The third approach used to assess the prediction accuracy of PSLT is an independent data set test. In this test, PSLT is trained by using the entire Hera human data set and tested independently by using the LIFEdb GFP human data set. As shown in Table 3, the overall prediction accuracy of PSLT using this independent test is 55%. The coverage of the GFP data set is 50%. We note that many of the proteins in the LIFEdb GFP data set are hypothetical proteins derived from cDNA sequence data and have not been previously studied. Their subcellular localization was experimentally determined by tagging GFP to their N and C termini (in two separate experiments) and by visualizing the resulting protein localization by microscopy (Simpson et al. 2000).
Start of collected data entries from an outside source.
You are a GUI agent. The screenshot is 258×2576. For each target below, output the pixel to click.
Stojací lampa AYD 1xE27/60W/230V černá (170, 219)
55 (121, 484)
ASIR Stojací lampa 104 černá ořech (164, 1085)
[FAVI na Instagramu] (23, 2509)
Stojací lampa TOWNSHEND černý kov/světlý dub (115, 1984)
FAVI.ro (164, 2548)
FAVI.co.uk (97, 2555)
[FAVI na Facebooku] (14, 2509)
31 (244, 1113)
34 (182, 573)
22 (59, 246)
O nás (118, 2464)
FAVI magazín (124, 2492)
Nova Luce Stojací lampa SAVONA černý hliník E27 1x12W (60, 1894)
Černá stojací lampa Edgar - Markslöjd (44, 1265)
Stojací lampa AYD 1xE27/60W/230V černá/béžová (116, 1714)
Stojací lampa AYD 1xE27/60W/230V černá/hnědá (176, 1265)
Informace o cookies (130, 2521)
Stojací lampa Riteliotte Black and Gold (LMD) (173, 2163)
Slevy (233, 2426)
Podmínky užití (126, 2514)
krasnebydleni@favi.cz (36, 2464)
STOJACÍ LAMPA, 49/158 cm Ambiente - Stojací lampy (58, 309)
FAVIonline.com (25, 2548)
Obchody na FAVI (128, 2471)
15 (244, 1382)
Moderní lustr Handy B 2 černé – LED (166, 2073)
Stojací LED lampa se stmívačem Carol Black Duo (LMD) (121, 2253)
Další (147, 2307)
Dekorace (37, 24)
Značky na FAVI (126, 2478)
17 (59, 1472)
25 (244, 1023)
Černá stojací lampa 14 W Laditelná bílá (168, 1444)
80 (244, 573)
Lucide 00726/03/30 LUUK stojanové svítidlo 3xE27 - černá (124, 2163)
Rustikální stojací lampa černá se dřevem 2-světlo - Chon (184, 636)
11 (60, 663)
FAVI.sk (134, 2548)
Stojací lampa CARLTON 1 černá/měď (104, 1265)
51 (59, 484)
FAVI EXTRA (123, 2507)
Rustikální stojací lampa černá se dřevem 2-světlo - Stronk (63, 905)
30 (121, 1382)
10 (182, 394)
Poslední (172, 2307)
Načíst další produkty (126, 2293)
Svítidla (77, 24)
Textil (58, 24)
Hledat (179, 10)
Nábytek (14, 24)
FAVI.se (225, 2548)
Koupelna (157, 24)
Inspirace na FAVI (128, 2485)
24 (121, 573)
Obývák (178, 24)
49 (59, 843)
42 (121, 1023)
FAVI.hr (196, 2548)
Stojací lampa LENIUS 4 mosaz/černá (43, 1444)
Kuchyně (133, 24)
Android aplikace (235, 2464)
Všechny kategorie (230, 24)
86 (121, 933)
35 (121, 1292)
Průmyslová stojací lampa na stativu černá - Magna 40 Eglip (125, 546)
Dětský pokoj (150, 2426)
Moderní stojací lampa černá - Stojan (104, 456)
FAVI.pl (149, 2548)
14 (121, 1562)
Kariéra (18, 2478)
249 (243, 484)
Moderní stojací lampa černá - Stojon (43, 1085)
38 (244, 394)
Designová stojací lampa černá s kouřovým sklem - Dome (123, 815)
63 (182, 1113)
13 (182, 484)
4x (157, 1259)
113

This experimental method will produce many localization errors because the terminal GFP tags can mask known localization signals in the proteins, as well as modify expression levels. For example, a lumenal endoplasmic reticulum protein possessing both an N-terminal signal peptide and a C-terminal KDEL retrieval sequence will probably be mislocalized in both the C- and N-terminal GFP tagging constructs.

Table 3.
Prediction Accuracy of PSLT on an Independent Human Data Set

Because of the possibility of false-positive and false-negative localization annotations of the GFP high-throughput localization data set, we also measured the prediction accuracy of PSLT on the subset of proteins of the LIFEdb data set that have been independently studied by other research groups in a non-high-throughput manner and that have localization that is available in the literature. This subset consists of 82 proteins. As shown in Table 3 in the middle pair of columns, the prediction accuracy of PSLT on this subset of the LIFEdb data set is 87% with a coverage of 67%. This improved performance is much closer to the values obtained by the 10-fold cross-validation test on human proteins from the Hera data set and by the independent test on the mouse data set (see “Generalization to Other Organisms”). In contrast, the concordance of the high-throughput experimental GFP-tagging method with the literature was evaluated to be 59% (as shown in the rightmost pair of columns in Table 3). We decided to further investigate the discrepancy between the prediction accuracy results of PSLT on the full LIFEdb data set and on the subset verified by the literature. Of the 197 proteins from the full LIFEdb GFP data set for which PSLT could predict localization, the PSLT prediction disagrees with the GFP localization results for 89 proteins. Although many proteins in the LIFEdb are annotated “unknown” or “hypothetical,” we found reports of experimental evidence for the localization of 25 of the 89 proteins in the literature. Table 4 shows the comparisons between the LIFEdb localization annotation and the PSLT localization prediction, as well as the information currently available in the literature for these 25 proteins. The available scientific literature confirms the LIFEdb localization annotation of five of the 25 proteins and the PSLT prediction of 20 of the 25 proteins (including two proteins that have been confirmed to be in both the LIFEdb annotated compartment and the compartment predicted by PSLT). Although experimental evidence in the literature could be erroneous or incomplete, these results suggest that the prediction accuracy of PSLT may exceed the prediction accuracy of the LIFEdb GFP data set.

Table 4.
Available Experimental Confirmation Concerning 25 Proteins With Localization That Is Not Agreed Upon by the PSLT Prediction and the LIFEdb GFP Annotation

We further studied the cases of proteins with LIFEdb localization annotation that disagrees with the PSLT prediction. We note two general recurring cases: (1) proteins that have been shown in the literature to be plasma membrane or secreted proteins but that are annotated as being localized elsewhere in LIFEdb, and (2) proteins predicted by PSLT as peroxisomal but annotated in LIFEdb as localized to another compartment (usually the mitochondria).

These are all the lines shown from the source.